### EXERCISE PASSAGE
Are you familiar with the game called Whack-a-Mole? Found in game rooms in places like restaurants, malls and bowling alleys, this is the game where a plastic mole pops up out of a hole and you have to whack it with a soft club. As the game continues, the moles pop up faster and faster until you eventually miss enough to lose the game.
There's also a book out by the same name, authored by David Marx, that discusses why we expect perfection from our people. But you'll find that even perfectionists also make mistakes.
So, have you played whack-a-mole in your organization? If someone has made a mistake, such as dropping a patient, miscalculating a drug dosage, failing to use a backer and backing into something, were they automatically punished? Are your personnel afraid of getting whacked?
Marx proposes that there are three types of behavior that lead to mistakes:
- Human error
- At-risk behavior
- Reckless behavior
Each type of behavior can result in a mistake, but identifying which one was the root cause can lend to the appropriate means of addressing it.
Marx goes on to state that we should console human error, coach at-risk behavior and discipline reckless behavior. Intentional behavior, another type we may encounter, would probably fall along the lines of reckless behavior, and discipline should probably also result.
Does any of this sound familiar? If so, it's because it is part of the "Just Culture." This is the principle that is serving as the basis for the EMS Culture of Safety Project that Dr. Sabina Braithwaite, American College of Emergency Physicians, is chairing and that we have been participating in. I could write many other columns about "Just Culture," but these are the basic tenets.
Let's face it. We're all human, and we're going to make mistakes; it's impossible for us to be perfect all the time. When we add in the factors and stress of our profession, it's even more likely that we're eventually going to fail at something.
So, when a paramedic miscalculates a drug dose, was that due to a mistake, at-risk behavior or reckless behavior? Dropping a patient might not be any of these; it may be a result of equipment failure. Failing to follow policy? That might be any one of the three.
One of my battalion chiefs reminds me regularly to "get the facts before we react." Make sure you do this before you start playing whack-a-mole. I've yet to find anyone who is perfect.

### GIVEN ENTRIES

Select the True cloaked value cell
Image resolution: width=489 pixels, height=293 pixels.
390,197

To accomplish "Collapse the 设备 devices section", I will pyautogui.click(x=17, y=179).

==

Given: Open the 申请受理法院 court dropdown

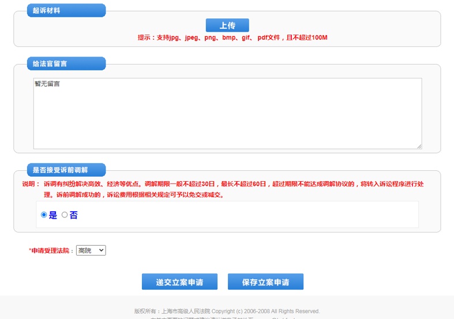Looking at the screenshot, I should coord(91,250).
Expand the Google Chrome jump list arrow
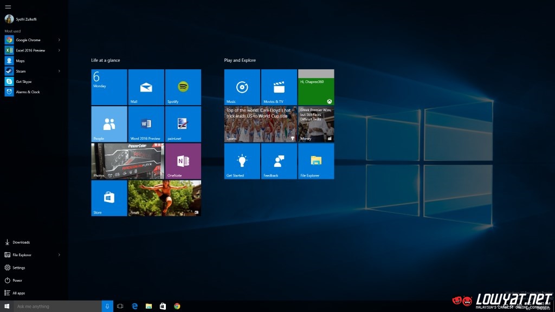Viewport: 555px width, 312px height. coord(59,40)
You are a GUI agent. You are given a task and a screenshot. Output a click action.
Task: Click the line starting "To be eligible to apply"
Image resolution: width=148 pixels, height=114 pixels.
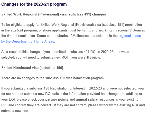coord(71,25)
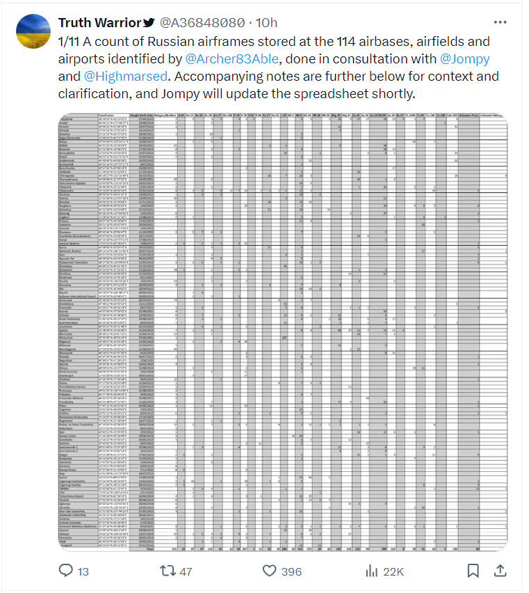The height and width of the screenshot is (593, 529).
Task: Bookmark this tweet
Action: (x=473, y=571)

### EXERCISE INSTRUCTIONS
**A.** Which types of behavior leading to mistakes does the Whack-a-Mole column say Marx proposes? List every one.
**B.** How would you render this sentence from the Whack-a-Mole column in Spanish: "One of my battalion chiefs reminds me regularly to "get the facts before we react.""
None of this work involves the entries.

### SOLUTIONS BY TASK
**A.**
- Human error
- At-risk behavior
- Reckless behavior

**B.** Uno de mis jefes de batallón me recuerda con regularidad que hay que «reunir los hechos antes de reaccionar».